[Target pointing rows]
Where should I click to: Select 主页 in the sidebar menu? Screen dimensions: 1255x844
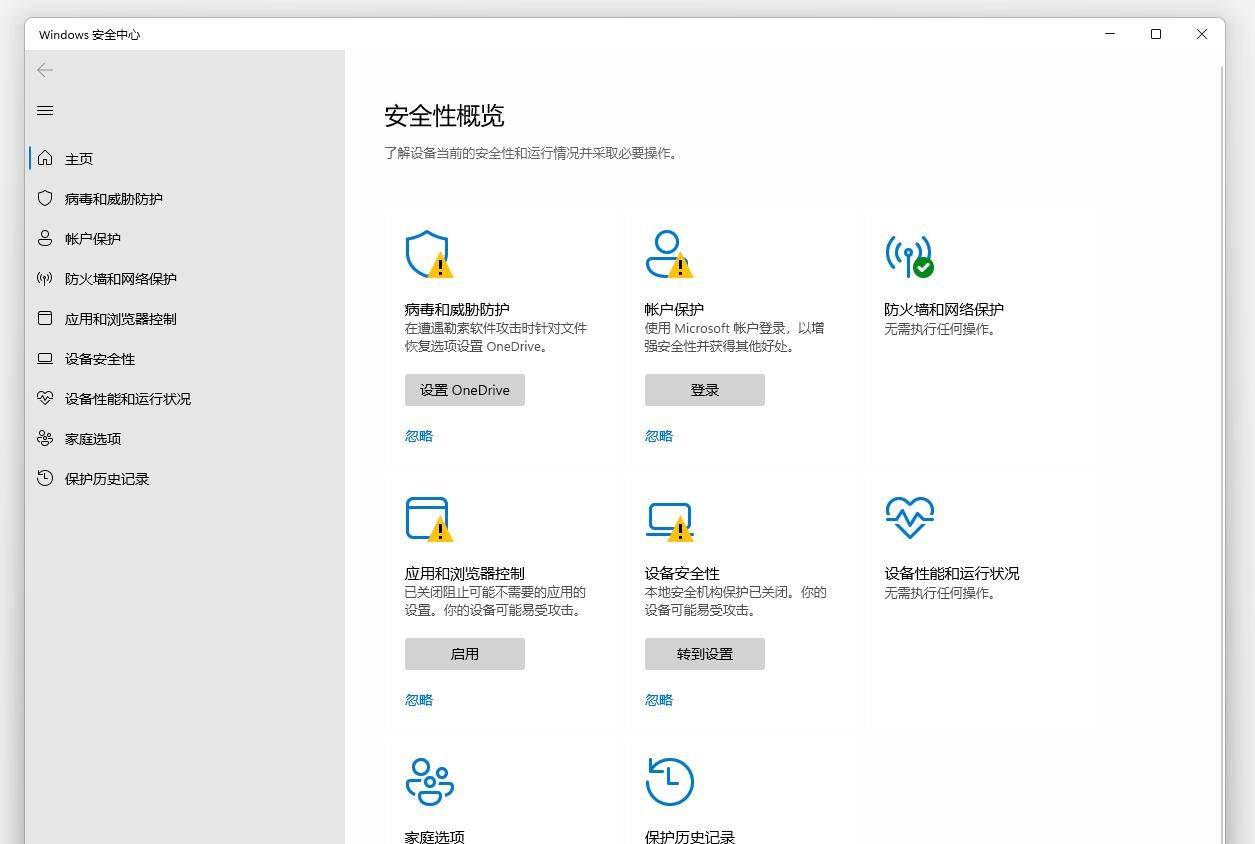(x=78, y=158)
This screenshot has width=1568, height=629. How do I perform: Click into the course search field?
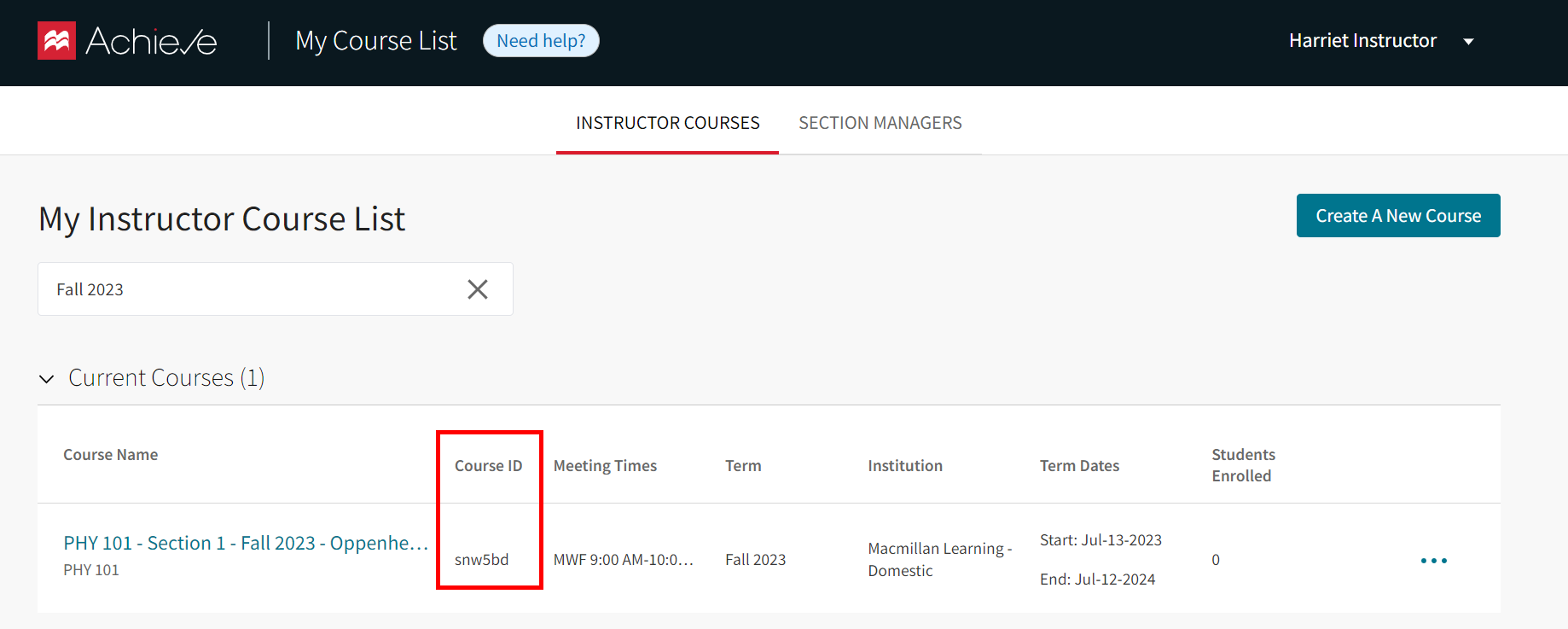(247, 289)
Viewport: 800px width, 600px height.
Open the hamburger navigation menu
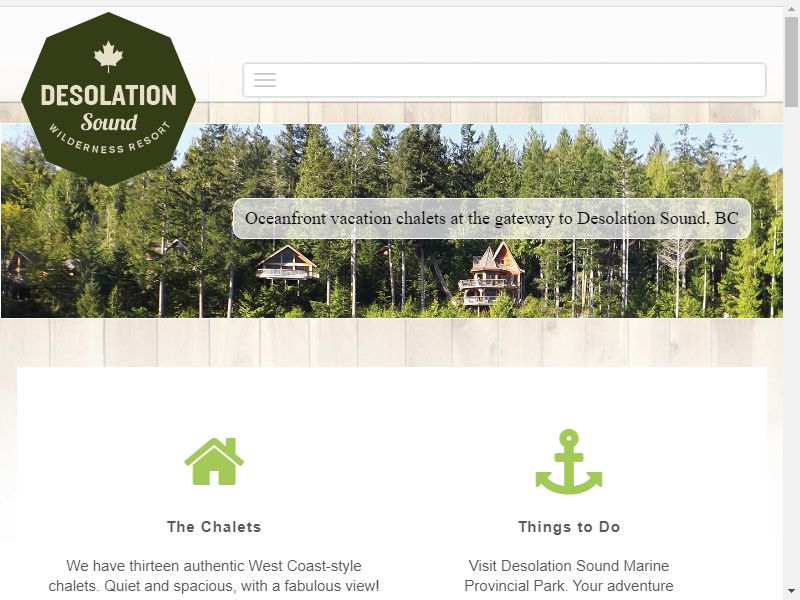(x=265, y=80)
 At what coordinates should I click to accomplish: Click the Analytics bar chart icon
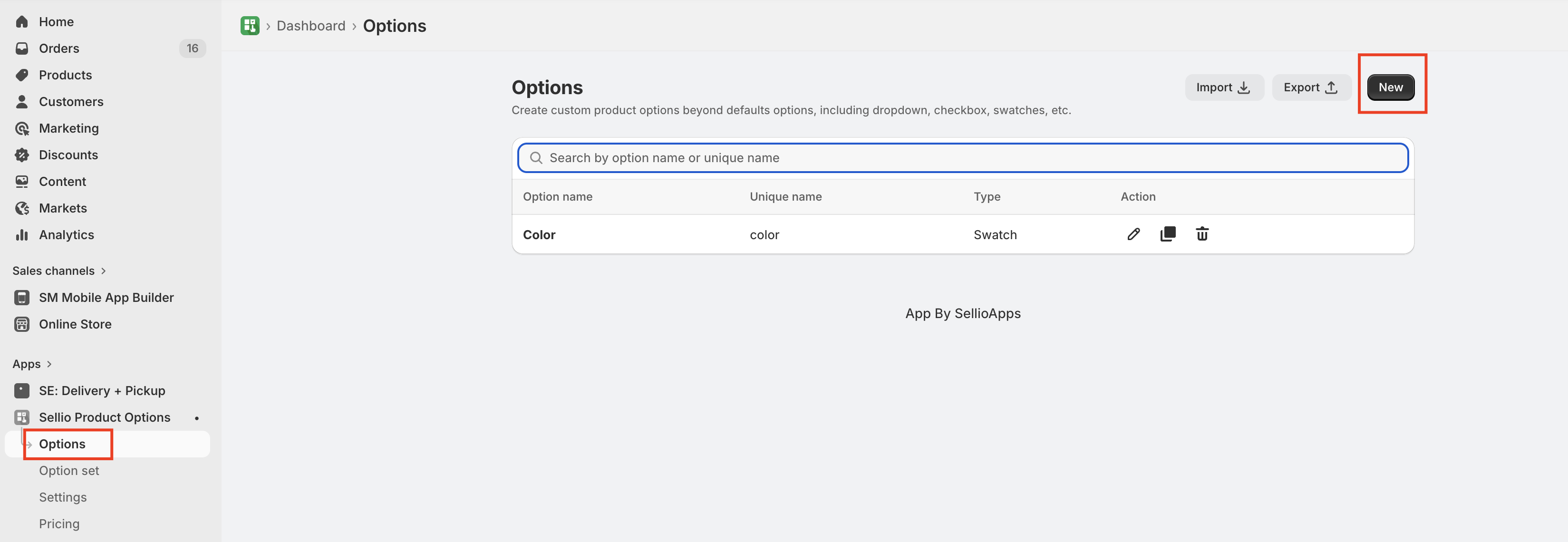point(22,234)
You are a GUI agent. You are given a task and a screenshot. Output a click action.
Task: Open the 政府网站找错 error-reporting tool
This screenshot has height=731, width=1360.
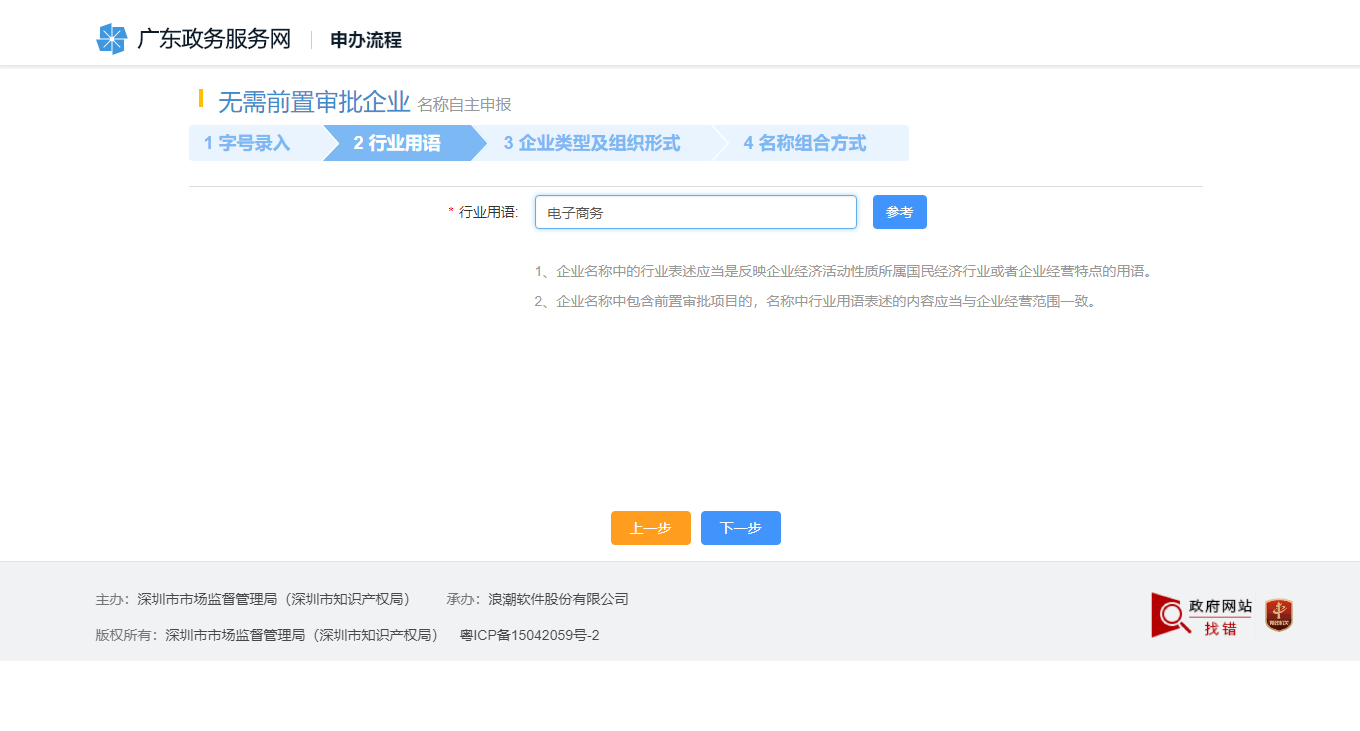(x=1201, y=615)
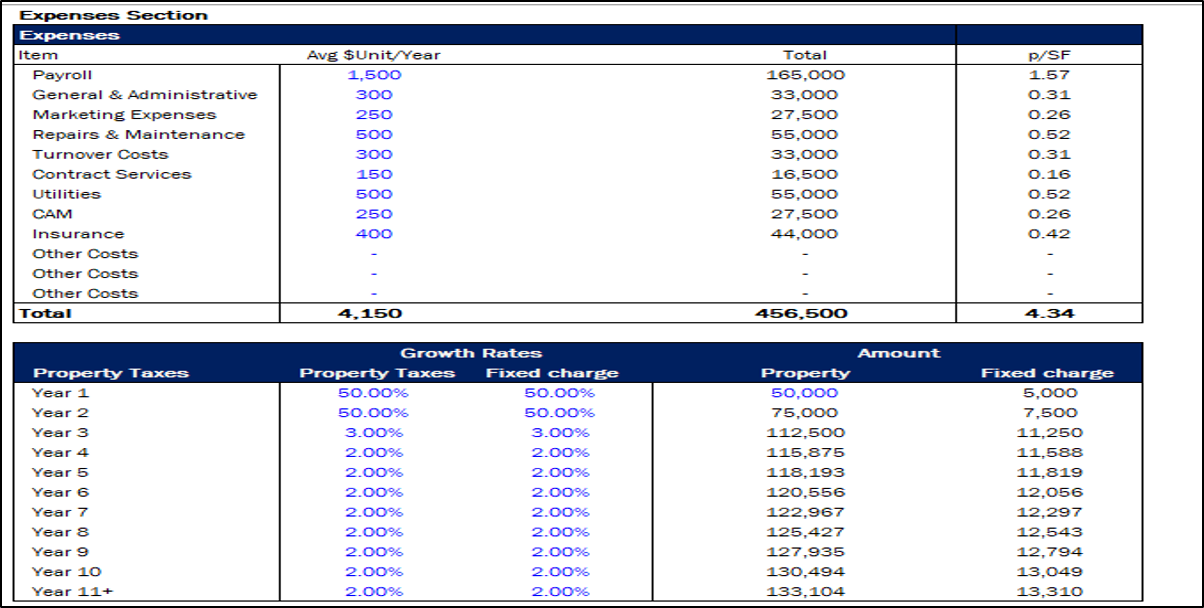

TASK DIRECTIONS:
Copy the rows verbatim, from the start through the line containing "point(22,234)", both ends included, leaving out the pictures.

ANSWER TO THE EXERCISE:
Where should I click to: Select 主页 in the sidebar menu? Screen dimensions: 1255x844
(x=78, y=158)
This screenshot has width=1568, height=629. How do I perform: Click into the course search field?
(247, 289)
Viewport: 800px width, 600px height.
Open the hamburger navigation menu
(x=265, y=80)
 At what coordinates should I click to accomplish: Click the Analytics bar chart icon
point(22,234)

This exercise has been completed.